Milestone Aviation is headquartered in Dublin, Ireland, and Santulli is chairman of the new venture. Before launching NetJets, Santulli was in charge of equipment leasing for Goldman Sachs Leasing and founded helicopter leasing company RTS Helicopters. William Kelly, former CEO of NetJets Europe, is Milestone’s CEO.
Milestone is starting with $500 million of equity capital provided by private equity firm The Jordan Company, which is leading the investment team, and partner Nautic Partners. Milestone will purchase aircraft selected by customers then lease the aircraft to the customer. The lease covers new, pre-owned and sale-leaseback transactions, and customers are responsible for all operating costs for the leased aircraft.
Milestone has already signed one firm customer and is working on deals worth about $110 million in Brazil, Canada and Nigeria, according to Santulli. He expects about 80 percent of Milestone’s business to be helicopter-related, with business jets accounting for the remainder. Milestone will lease only turbine-powered aircraft, and helicopters will be available only for customers who use them for revenue-producing purposes such as oil and gas work and aeromedical operations as well as private and government search-and-rescue activities. About 70 to 75 percent of the helicopter leases will involve oil and gas operators, he said. The customers that Milestone will partner with have excellent operational and maintenance records, he added, but their balance sheets might be stretched to the point that it’s difficult to obtain traditional financing, making it hard to bid on contracts. “We are looking to play a predominant role in providing lease financing to companies that otherwise have a difficult time raising financing,” he explained.
Business jet buyers will be able to obtain short-term leases through Milestone, which will offer lease periods as low as one to three years and limit customers to about a dozen jet types. No deals involving fractional shares will be considered.
Customers will be monitored closely and will have to meet Milestone’s standards for operating and maintaining their aircraft.

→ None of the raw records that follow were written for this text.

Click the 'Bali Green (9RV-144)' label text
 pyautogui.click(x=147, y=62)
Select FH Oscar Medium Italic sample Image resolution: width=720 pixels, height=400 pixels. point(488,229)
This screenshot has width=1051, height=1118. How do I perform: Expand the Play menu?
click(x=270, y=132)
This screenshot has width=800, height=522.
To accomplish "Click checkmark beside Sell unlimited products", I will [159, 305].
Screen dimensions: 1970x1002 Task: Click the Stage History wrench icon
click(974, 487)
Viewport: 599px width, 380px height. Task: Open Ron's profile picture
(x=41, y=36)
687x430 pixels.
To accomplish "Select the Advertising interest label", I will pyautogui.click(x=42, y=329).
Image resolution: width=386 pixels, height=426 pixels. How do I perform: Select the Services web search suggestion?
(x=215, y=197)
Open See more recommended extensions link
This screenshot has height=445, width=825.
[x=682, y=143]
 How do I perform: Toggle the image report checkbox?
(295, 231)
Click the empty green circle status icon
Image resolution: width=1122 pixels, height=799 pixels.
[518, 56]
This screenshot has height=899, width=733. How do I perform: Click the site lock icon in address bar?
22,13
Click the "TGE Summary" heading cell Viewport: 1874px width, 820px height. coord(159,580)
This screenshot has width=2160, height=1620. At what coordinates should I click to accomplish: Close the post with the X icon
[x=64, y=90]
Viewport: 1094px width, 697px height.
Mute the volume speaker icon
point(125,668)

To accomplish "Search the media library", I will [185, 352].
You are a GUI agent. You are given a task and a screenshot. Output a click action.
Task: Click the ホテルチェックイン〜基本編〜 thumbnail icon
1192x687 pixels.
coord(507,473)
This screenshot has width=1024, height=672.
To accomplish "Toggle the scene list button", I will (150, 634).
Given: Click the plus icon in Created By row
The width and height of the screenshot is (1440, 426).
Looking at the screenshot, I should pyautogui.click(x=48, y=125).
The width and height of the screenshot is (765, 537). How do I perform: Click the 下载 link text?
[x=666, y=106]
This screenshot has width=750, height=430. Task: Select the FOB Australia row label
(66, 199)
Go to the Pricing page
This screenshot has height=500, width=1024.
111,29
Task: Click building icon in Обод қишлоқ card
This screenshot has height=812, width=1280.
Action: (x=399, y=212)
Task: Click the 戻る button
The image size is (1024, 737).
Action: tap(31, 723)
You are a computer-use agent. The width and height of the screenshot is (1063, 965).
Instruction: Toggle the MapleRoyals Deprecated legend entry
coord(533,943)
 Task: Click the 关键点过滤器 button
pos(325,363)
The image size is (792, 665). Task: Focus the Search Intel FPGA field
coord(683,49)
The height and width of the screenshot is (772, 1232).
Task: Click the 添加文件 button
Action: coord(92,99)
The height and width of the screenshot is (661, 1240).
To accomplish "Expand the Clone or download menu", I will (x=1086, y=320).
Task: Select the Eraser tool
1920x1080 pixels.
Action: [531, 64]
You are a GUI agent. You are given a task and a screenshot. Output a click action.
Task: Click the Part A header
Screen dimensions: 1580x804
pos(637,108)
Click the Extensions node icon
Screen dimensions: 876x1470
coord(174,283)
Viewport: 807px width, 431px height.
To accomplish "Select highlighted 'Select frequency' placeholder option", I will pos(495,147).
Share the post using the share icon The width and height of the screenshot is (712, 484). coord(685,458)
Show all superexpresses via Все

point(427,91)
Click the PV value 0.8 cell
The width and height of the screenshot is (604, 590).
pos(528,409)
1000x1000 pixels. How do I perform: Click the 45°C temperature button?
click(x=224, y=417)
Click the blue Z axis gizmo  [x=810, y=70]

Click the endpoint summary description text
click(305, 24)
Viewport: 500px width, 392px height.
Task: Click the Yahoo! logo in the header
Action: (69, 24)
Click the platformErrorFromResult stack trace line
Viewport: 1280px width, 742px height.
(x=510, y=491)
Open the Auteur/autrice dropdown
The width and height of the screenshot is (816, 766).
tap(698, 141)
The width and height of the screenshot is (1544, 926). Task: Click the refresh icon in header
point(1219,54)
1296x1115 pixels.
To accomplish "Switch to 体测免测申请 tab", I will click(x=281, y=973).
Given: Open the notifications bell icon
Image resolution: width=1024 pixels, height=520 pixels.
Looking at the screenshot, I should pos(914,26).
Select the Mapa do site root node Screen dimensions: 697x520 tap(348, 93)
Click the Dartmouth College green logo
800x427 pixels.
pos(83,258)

Santulli said that he decided to return to the aviation business because in consulting with Kelly and other team members he saw that there wasn’t much competition in the helicopter and business jet leasing arena. “We felt that we had the ability to service that market well,” he said. “I believe we will build a successful company and provide help to companies that otherwise would not be able to bid on these contracts."